Apr 8, 2025

Corporate Legal Personality – Legal Personhood, Capacity to Act, and Piercing the Corporate Veil

The Company as a Legal Entity: Legal Subjectivity in Norwegian Company Law
The Company as a Legal Entity: Legal Subjectivity in Norwegian Company Law
The Company as a Legal Entity: Legal Subjectivity in Norwegian Company Law

A fundamental question in company law is whether the company itself or its participants should be considered the subject of rights, obligations, and competencies. This concerns the company's status as an independent legal entity or legal subject. The question has practical significance for a number of matters, such as who can enter into agreements, act as a party in legal proceedings, interact with public authorities, and be subject to taxation.

This article highlights the concept of company legal subjectivity in Norwegian law, with a particular focus on private limited companies, public limited companies, and general partnerships. We will look at the legal basis for companies' status as legal persons and the practical significance of this.
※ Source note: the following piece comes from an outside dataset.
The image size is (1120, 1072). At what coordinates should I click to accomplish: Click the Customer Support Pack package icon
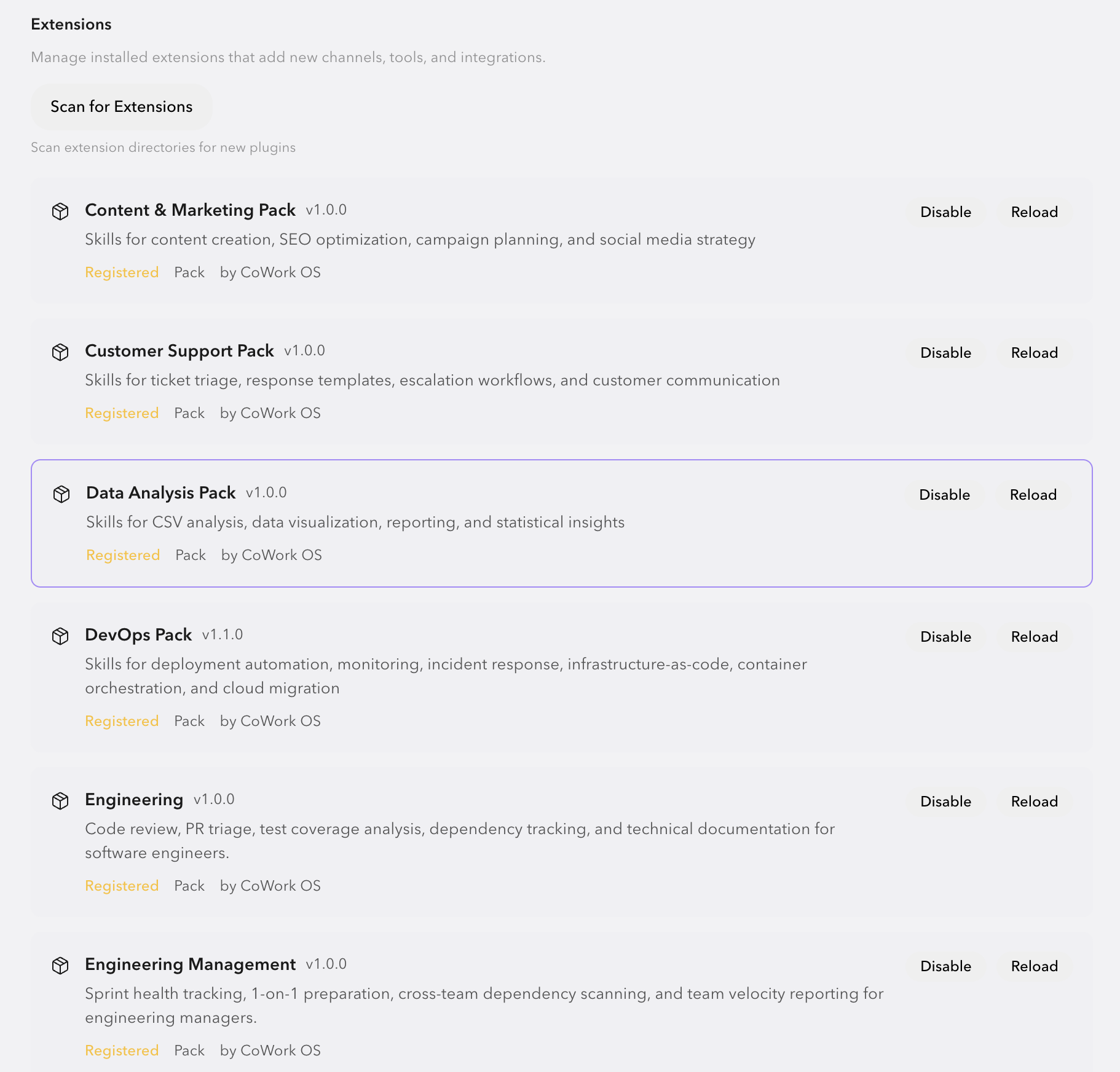point(61,352)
The historical development of company legal subjectivity

From metaphysics to practical legal thinking

The understanding of companies' legal subjectivity has undergone significant development over time. In older legal theory, attempts were made to explain the company's status as a legal subject with metaphysically inspired constructions, where the company was described as its own "being."

Later, the pendulum swung in the opposite direction. The renowned legal theorist Per Augdahl stated that it was "empty verbosity" to justify the solution of specific legal issues with whether an association is or is not a legal person. He believed this must be determined specifically for each legal rule.

The current legal opinion represents a more pragmatic approach, recognizing that the legal system operates with other subjects of assigning than physical persons while acknowledging that legal persons must act through organs composed physically of persons.

The legal basis for company legal subjectivity

Status rule on legal subjectivity

In modern Norwegian company law, a clear status rule has been established that both private limited companies, public limited companies, and general partnerships are independent legal entities – distinct legal persons. This status rule serves as a starting point when the interpretation of specific legal rules does not provide clear answers.

Legal grounding for private and public limited companies

For private and public limited companies, the status rule follows from well-established unwritten law, confirmed, and assumed in several Supreme Court judgments. This is also indirectly expressed through the Companies Act and the Public Companies Act § 2-20, first paragraph, where it states that the company after registration "as such" can acquire rights and incur liabilities.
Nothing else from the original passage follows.